> _TASK GOAL_
Copy the text of the entries below word for word, omitting the pictures.

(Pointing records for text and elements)
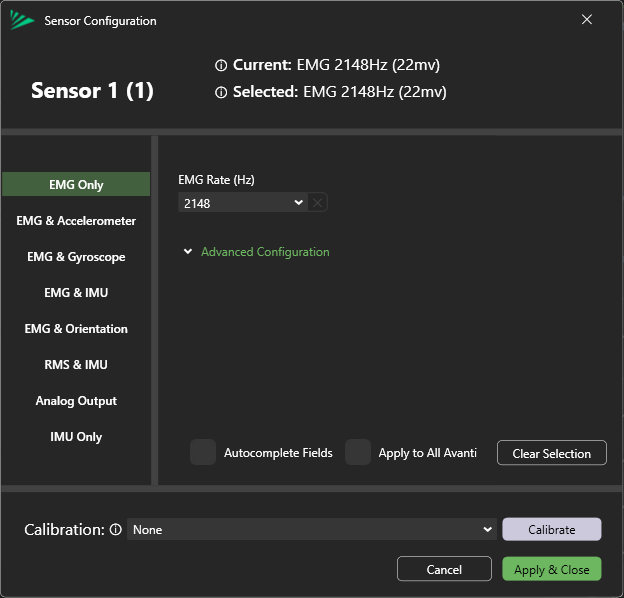Close the Sensor Configuration window
The image size is (624, 598).
pyautogui.click(x=587, y=20)
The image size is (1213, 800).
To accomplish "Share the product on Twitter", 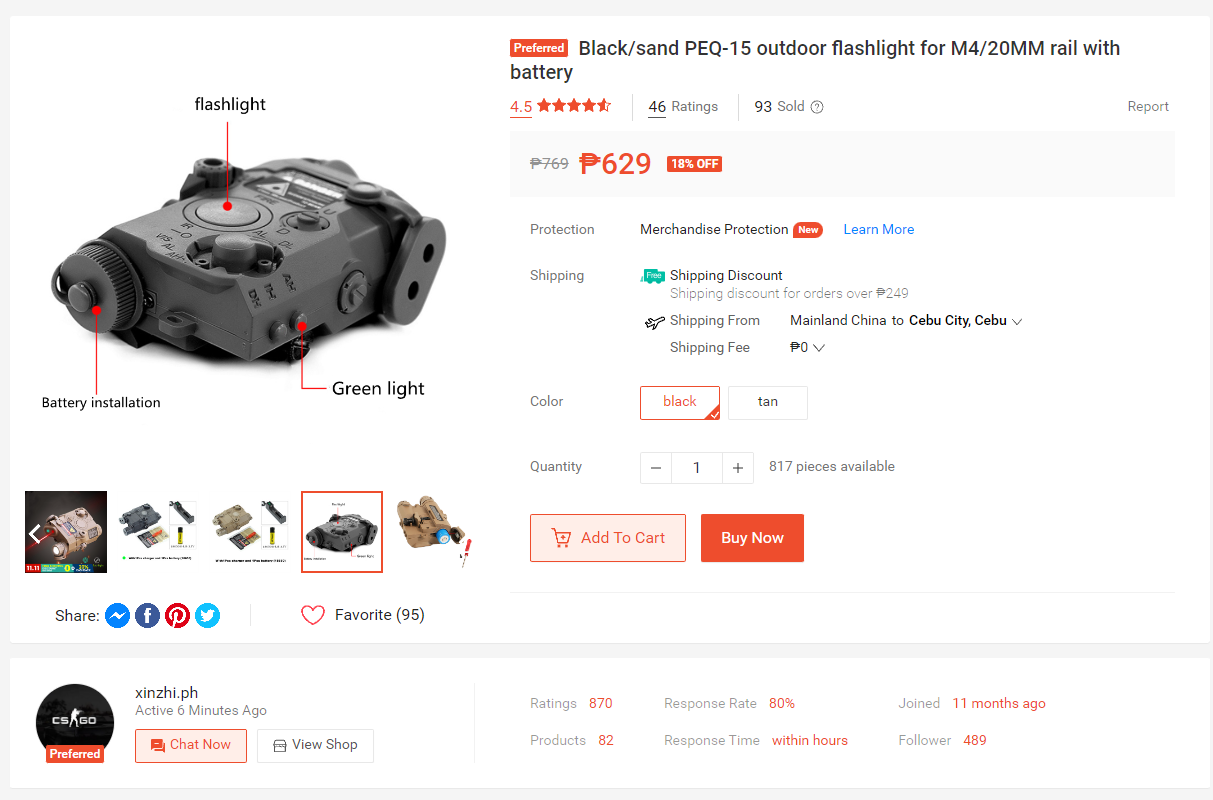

> _FULL ANSWER_
Close the Sensor Configuration window
The image size is (624, 598).
pyautogui.click(x=587, y=20)
The image size is (1213, 800).
To accomplish "Share the product on Twitter", 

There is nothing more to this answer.